Experiences from the Medicare maze
The following experiences are composite examples drawn from the kinds of issues described by regulators, researchers, and counseling programs. They are not one person’s exact story, but they reflect the real patterns behind the six-state warnings.
First, picture a newly eligible Medicare beneficiary who turns 65, retires, and assumes enrollment will be simple. She sees television ads promising extra benefits, lower costs, and an easy sign-up process. What she does not see is how different the plan may feel once she starts using it. She chooses a plan because it is heavily promoted and easy to find online. Months later, she realizes her longtime specialist is out of network and a preferred hospital system is not included. On paper, she enrolled successfully. In reality, access narrowed the moment the plan took effect.

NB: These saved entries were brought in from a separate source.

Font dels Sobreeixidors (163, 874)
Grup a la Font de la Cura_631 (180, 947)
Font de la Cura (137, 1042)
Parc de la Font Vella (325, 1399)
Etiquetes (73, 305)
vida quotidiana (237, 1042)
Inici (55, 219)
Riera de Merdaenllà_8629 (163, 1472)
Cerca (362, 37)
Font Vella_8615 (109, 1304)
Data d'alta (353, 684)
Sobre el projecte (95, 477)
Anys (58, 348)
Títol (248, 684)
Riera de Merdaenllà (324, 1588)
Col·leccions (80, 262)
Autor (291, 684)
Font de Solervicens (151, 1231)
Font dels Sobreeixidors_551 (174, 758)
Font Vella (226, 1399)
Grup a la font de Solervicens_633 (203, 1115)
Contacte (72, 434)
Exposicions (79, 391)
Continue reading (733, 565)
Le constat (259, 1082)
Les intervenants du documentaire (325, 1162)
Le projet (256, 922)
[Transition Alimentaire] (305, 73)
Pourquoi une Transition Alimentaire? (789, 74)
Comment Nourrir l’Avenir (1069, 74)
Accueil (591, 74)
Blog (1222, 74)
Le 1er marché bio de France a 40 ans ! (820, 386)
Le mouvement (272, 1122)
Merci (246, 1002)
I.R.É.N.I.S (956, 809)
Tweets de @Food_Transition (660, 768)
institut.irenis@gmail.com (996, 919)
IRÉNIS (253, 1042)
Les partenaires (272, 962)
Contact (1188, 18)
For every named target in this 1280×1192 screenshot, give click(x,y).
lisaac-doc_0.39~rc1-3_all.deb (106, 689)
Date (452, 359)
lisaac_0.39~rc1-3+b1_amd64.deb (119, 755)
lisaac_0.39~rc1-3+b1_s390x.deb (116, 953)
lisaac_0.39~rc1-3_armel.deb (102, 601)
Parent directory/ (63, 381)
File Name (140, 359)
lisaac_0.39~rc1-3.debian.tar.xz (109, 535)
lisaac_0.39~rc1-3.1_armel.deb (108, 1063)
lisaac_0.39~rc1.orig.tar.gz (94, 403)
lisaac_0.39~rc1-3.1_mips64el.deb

Now think about an adult son helping his father compare coverage. He is trying to do the right thing, but every plan seems to come with a different provider directory, prescription rule, and cost-sharing twist. One local agent tells him only a narrow slice of the available options, not because the other plans are illegal or unavailable, but because those plans are no longer being actively supported or compensated the same way. The family believes it has seen the market. It has really seen a filtered version of the market. That is exactly the kind of quiet distortion state regulators are trying to stop.
Another common experience is the “I’ll switch later” assumption. A beneficiary picks Medicare Advantage because the premium is low and the extras look appealing. A year or two later, health needs change. More specialists are involved, travel becomes harder, and referrals or prior authorization start to feel like an obstacle course. The beneficiary decides Original Medicare with Medigap might be a better fit, only to learn that getting a Medigap policy may require medical underwriting in many states. What looked like a reversible decision suddenly feels sticky. That is why enrollment fairness on day one matters so much on day 700.
Finally, consider the experience of a conscientious independent agent. She wants to compare plans honestly, but during the selling season some products become harder to access, less visible, or less fairly compensated. That does not just hurt her business. It affects what consumers see, hear, and understand. When regulators say markets should not be manipulated through compensation or access barriers, they are not being dramatic. They are trying to preserve a marketplace where an older adult’s coverage options are shaped by need and suitability, not by whichever product a carrier has quietly decided to make easiest to move.
Conclusion
The six-state statements are a warning shot, but they are also a reality check. Medicare enrollment is not just about picking a card for your wallet. It is about whether the system gives people a fair shot at informed choice. When applications disappear, commissions are changed midstream, or certain plans are quietly steered out of view, the damage is not abstract. It lands on seniors, people with disabilities, caregivers, and the professionals trying to guide them.
What makes this story important is that it sits at the intersection of enrollment and access. Enrollment determines the front door. Access determines what happens after you walk through it. The six states were effectively saying both matter, and neither should be manipulated. In a Medicare market that is growing, complex, and increasingly consequential, that is not a minor regulatory footnote. It is a consumer protection issue hiding in plain sight.